1. First, create a directory for your user and the example project in the workshop directory:
cd
mkdir -p /share/workshop/scRNA_workshop/$USER/scrnaseq_example
2a. Next, go into that directory, create a raw data directory (we are going to call this 00-RawData) and cd into that directory. Let’s then create symbolic links to the fastq files that contains the raw read data.
cd /share/workshop/scRNA_workshop/$USER/scrnaseq_example
mkdir 00-RawData
cd 00-RawData/
ln -s /share/workshop/scRNA_workshop/DATA/*.fastq.gz .
This directory now contains the reads for each sample.
2b. Let’s create a sample sheet for the project, and store sample names in a file called samples.txt
cd /share/workshop/scRNA_workshop/$USER/scrnaseq_example/00-RawData
ls *_R1_* |cut -d'_' -f1 > ../samples.txt
cat ../samples.txt
Data Exploration
3. Now, take a look at the raw data directory.

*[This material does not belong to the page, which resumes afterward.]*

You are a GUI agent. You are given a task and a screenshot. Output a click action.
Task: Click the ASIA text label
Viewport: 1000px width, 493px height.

ls /share/workshop/scRNA_workshop/$USER/scrnaseq_example/00-RawData
4. View the contents of the files using the ‘less’ command, when gzipped used ‘zless’ (which is just the ‘less’ command for gzipped files, q to exit):
Read 1
cd /share/workshop/scRNA_workshop/$USER/scrnaseq_example/00-RawData
zless A001-C-007_S4_R1_001.fastq.gz
and Read 2
zless A001-C-007_S4_R2_001.fastq.gz
A detailed explanation of FASTQ file can be found here. Please read on the description and make sure you can identify which lines correspond to a single read and which lines are the header, sequence, and quality values. Press ‘q’ to exit this screen.
Let’s figure out the number of reads in this file. A simple way to do that is to count the number of lines and divide by 4 (because the record of each read uses 4 lines). In order to do this use cat to output the uncompressed file and pipe that to “wc” to count the number of lines:
zcat A001-C-007_S4_R1_001.fastq.gz | wc -l
Divide this number by 4 and you have the number of reads in this file.

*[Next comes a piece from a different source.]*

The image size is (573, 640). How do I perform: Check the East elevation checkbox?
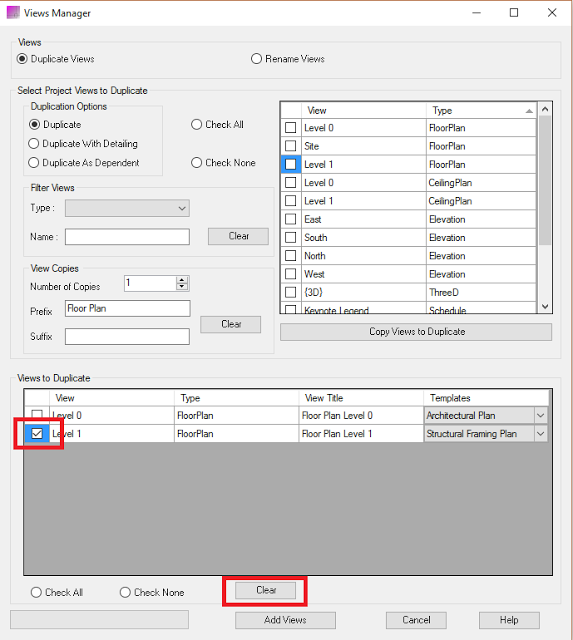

expr $(zcat A001-C-007_S4_R1_001.fastq.gz | wc -l) / 4
One more thing to try is to figure out the length of the reads without counting each nucleotide. First get the first 4 lines of the file (i.e. the first record):
zcat A001-C-007_S4_R1_001.fastq.gz | head -4
Note the header lines (1st and 3rd line) and sequence and quality lines (2nd and 4th) in each 4-line fastq block. You can isolate the sequence line:
zcat A001-C-007_S4_R1_001.fastq.gz | head -2 | tail -1
Then, copy and paste the DNA sequence line into the following command (replace [sequence] with the line):
echo -n [sequence] | wc -c
This will give you the length of the read.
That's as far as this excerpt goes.